Saturday, June 22, 2013

Cheap Paper or Oxygen

When you can look directly at the rising sun, something which is impossible under normal circumstances, you get a sense of curious eeriness. It is like having a chance to peek into true nature through a forbidden and artificial opportunity.  For 3 mornings in a row I was not awakened by the usual blinding sun rays that blazed through the bedroom window. Instead I could stare at the sun, a sinister salted egg yolk shrouded in thick haze.

Singaporeans never had it this "bad". As Joyce Hooi, BT correspondent puts it humorously, there is a "Bending of Heads every hour on the hour" looking at a mobile device followed by "the Shaking of Heads"(tracking PSI reading). All these whilst some mask-less construction workers seem to suggest a "super-strain of the populace, whose respiratory systems are immune to particulate matter".

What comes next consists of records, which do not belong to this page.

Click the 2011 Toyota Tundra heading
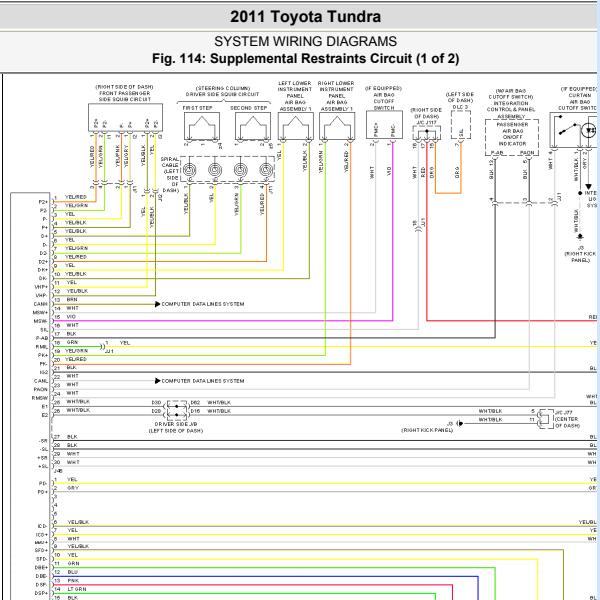Image resolution: width=600 pixels, height=600 pixels. tap(305, 17)
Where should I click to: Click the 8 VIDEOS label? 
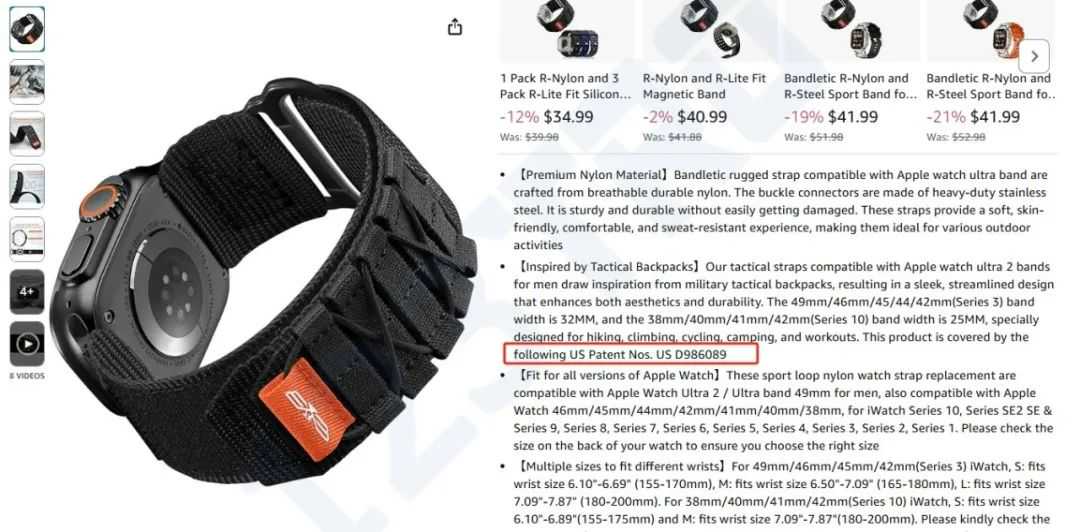27,376
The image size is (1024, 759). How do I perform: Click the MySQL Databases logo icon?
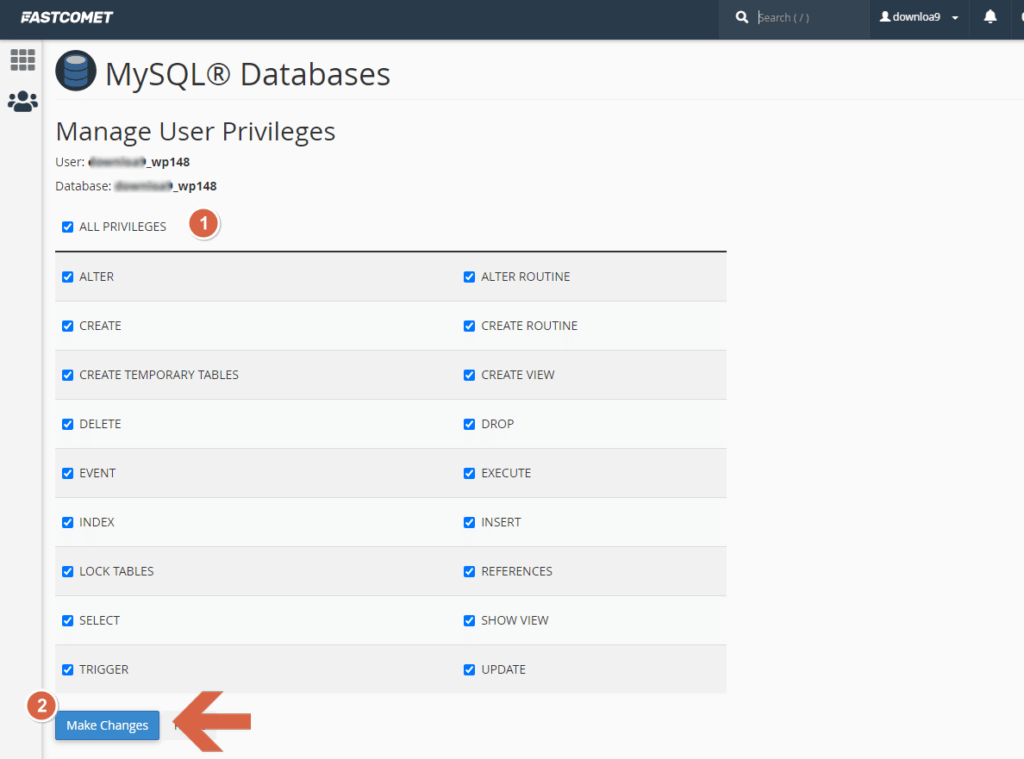point(76,72)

Jokes aside the feeling one gets from this episode include a sense of vulnerability and recognising the inability to have everything under control and plan (no matter how super-efficient one is trained to be). One watches in trepidation how our lives will be impacted by snowballing environmental ills from the onward march of market driven economies. As reported in the papers it cost a few thousand rupiah to burn the forest down with kerosene and a lighter, compared to about 9 million rupiah a day to clear the land mechanically with heavy machinery (super cost efficiency as long as environmental cost is forever not accepted in accounting standards).

Today Indonesia named some companies involved, Sinar Mas which owned Asia Pulp and Paper (APP) being one of them. Will I ever forget APP? I remembered clearly I had to skip one New Year Eve's count down at the club with my family some 15 years ago because I was in the office trying to complete an asset purchase transaction with APP. It was a nightmare as we hit several snags trying to complete the settlement procedures whilst adhering to our company's strict due diligence guidelines. In the end we had to exercise some flexibility given the normal standards of practices in Indonesia. We were also advised by our consultants to "Get Real' if we want to do business in this region. I remembered we were kind of mocked by how little we know of Sinar Mas' muscles and standing in the country. Later I found out that APP was amongst the largest paper and pulp companies in the world and our office's stationery supplier was one amongst many who import from them.

Well maybe it is time to have another deal with Sinar Mas again, this time perhaps to buy oxygen from their forests. As BT reported one Indonesian official as saying "Singaporeans complain when there are a few days of haze. What about the other 300 over days when we supply the fresh air?" Cheap paper or oxygen, your choice.

Now you know what I meant by having this sense of vulnerability.